Excessive growth during submergence is common, and due to accumulation of the phytohormone ethylene. Submerged plants tend to elongate excessively, an “elongation escape” adaption that allows their leaves to maintain contact with air until the floodwaters are too deep. This elongation capacity is mediated through ethylene which suppresses ABA synthesis but enhances synthesis and sensitivity to GA, resulting in leaf and internode elongation (Das et al. 2005). Ethylene accumulation also triggers chlorophyll degradation and leaf senescence (Ella et al. 2003b), rendering leaves less fit for photosynthesis both underwater and upon resumption of contact with air after desubmergence.

The sudden aeration and exposure to high illumination upon desubmergence causes oxidative stress resulting from ROS generated in leaves that have limited capacity for photosynthesis following submergence (Ella et al. 2003a).

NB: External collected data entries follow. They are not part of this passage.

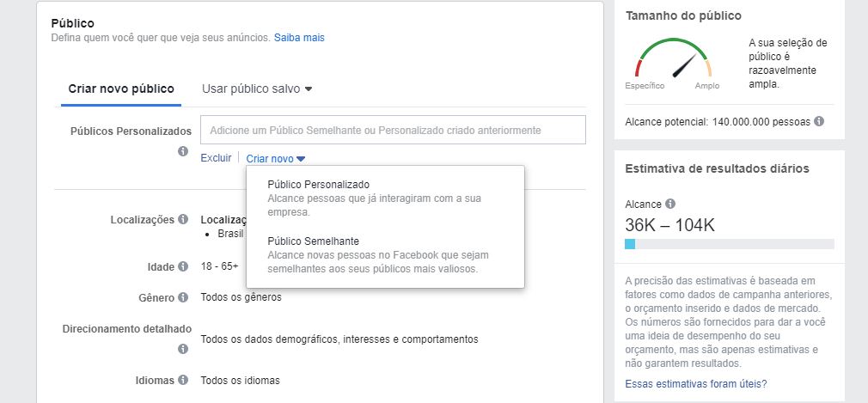This screenshot has width=868, height=403.
Task: Switch to Criar novo público tab
Action: point(121,89)

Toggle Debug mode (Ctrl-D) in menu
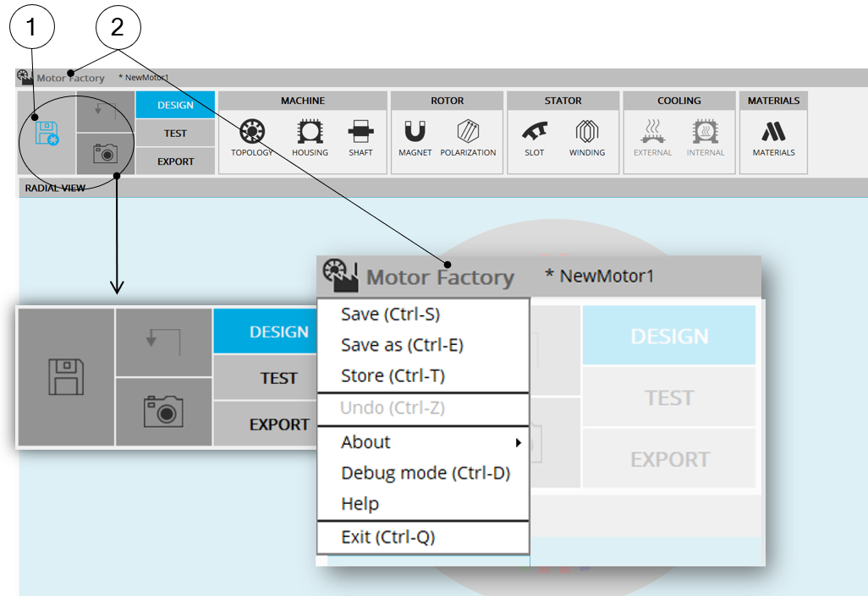pyautogui.click(x=426, y=473)

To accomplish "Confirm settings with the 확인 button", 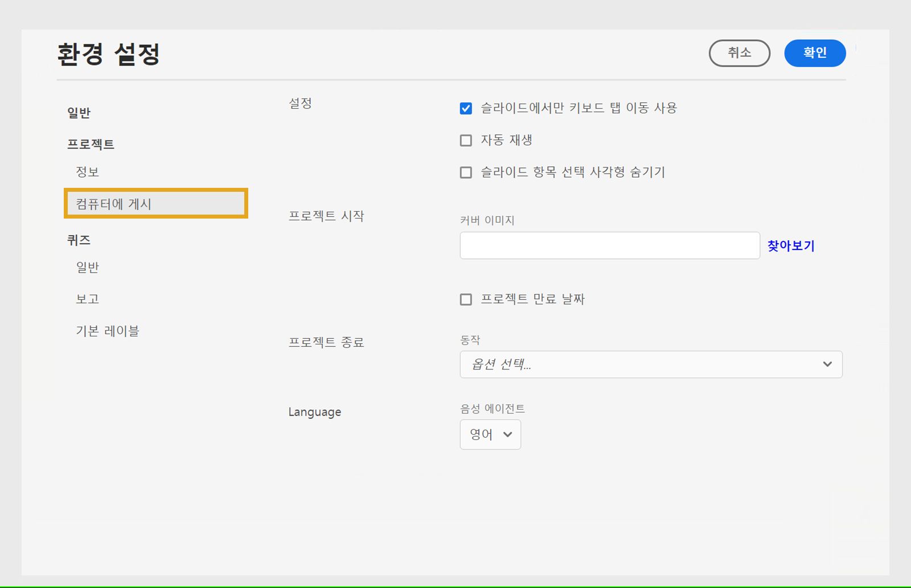I will (x=815, y=53).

Recovery after submergence therefore, depends on maintenance of carbohydrate reserves, during and shortly after flooding (Das et al., 2005), and the maintenance of a functional photosynthetic system. In rice, as explained in Section 18.5, tolerance of submergence is conferred by an ethylene response-like transcription factor SUB1A. Induced by ethylene that accumulates within plants during submergence, SUB1A disrupts the elongation escape strategy typical of most lowland rice varieties through suppressing GA-promoted elongation, and also slows ethylene-induced leaf senescence (Bailey-Serres et al. 2008). Survival and recovery are enhanced in two ways: (i) less energy is consumed on elongation growth and carbohydrates are conserved, and (ii) leaf senescence is prevented. Thus, plants continue photosynthesis while underwater, and can resume optimal rates of carbon fixation upon re-exposure to air and high illumination and so minimise ROS damage after desubmergence. The sudden exposure to high O2 and high light increases the generation of ROS. The ability to recover quickly and produce new tillers following desubmergence is important because only these new tillers will become effective in contributing to grain yield.